SILCO
    c.ai

    Your hands were shaking.

    You were small then. Too small to understand most of what had happened, but old enough to know that something had gone terribly wrong.

    Your sister had disappeared into the chaos. The streets had exploded into shouting and running and breaking glass. Lights from topside flickered through the fog like distant stars that had nothing to do with you.

    You had been calling her name. Over and over again. Your voice kept cracking until it was just a rasp.

    She never came back. At some point you stopped calling.

    You just sat on the curb with your knees pulled to your chest, rocking slightly without noticing it.

    You didn’t hear his footsteps at first. His presence arrived before the sound did — a shift in the air, a shadow stretching across the pavement in front of you.
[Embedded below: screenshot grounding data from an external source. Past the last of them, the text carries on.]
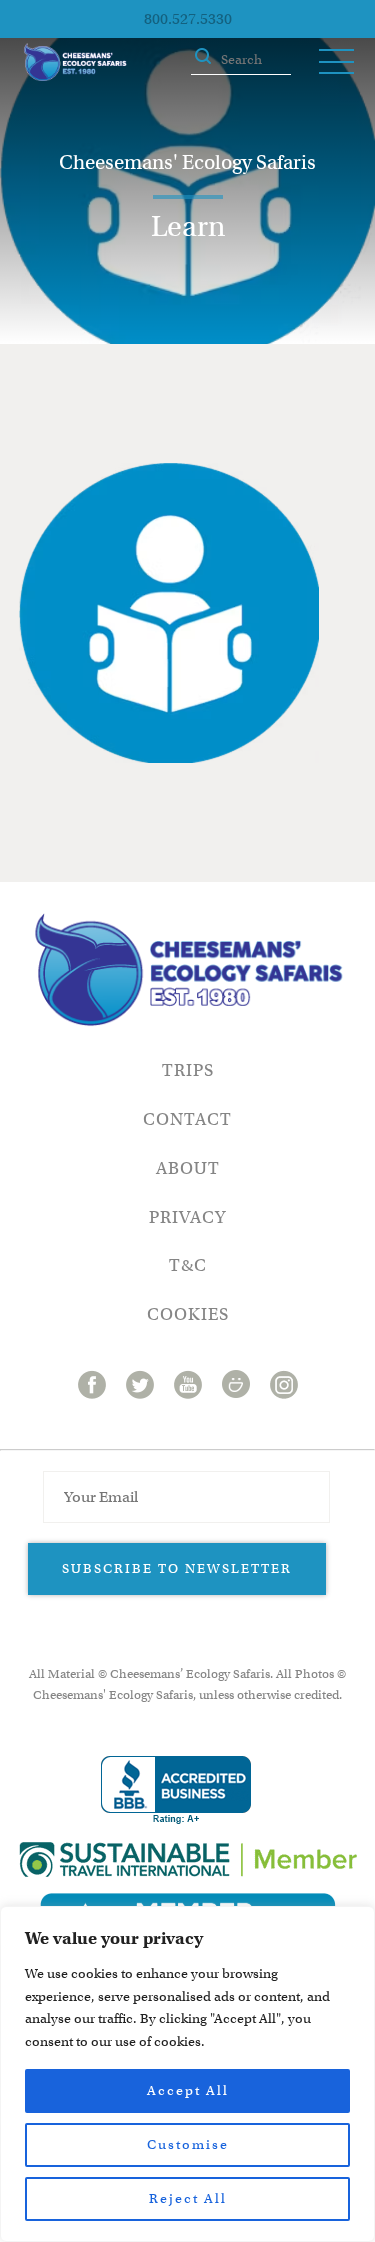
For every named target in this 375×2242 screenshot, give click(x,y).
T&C (188, 1265)
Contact (187, 1119)
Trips (188, 1070)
    When you looked up, the first thing you saw was the eye.

    One clear, cold blue.

    The other burned faintly with something violet and unnatural beneath the surface.

    He didn’t crouch right away. He studied you first, like someone observing a strange animal that had wandered into the wrong place.

    You stared back. Most children would have cried harder. You didn’t. That interested him.

    “Where are your people?” he asked eventually, voice low and measured.

    You shrugged. A simple, helpless movement. “Gone.”

    “You’re Vander’s girl,” he said after a moment.

    It wasn’t really a question. You nodded automatically. Then, quietly:

    “My sister will come back.”

    Silco watched you for a long moment. Something unreadable moved behind his expression.

    The undercity was not kind to abandoned children. Everyone knew that. They disappeared into factories, gangs, corners of the city no one spoke about. Finally, he crouched in front of you. The purple glow in his damaged eye flickered faintly in the low light.

    “And if she doesn’t?” he asked.

    You frowned at him. Like the idea itself was offensive.

    “She will.”

    Silco’s mouth twitched slightly. Not quite a smile — something more thoughtful. After a few seconds, he stood again and extended a hand.

    “Come,” he said calmly. “You shouldn’t be here alone.”

    You hesitated only a moment before taking it. Your fingers were tiny compared to his. Cold.

    But you didn’t let go.

    Years pass strangely in Zaun.

    You grow. You learn.

    And somehow, Silco becomes the closest thing you have to a constant.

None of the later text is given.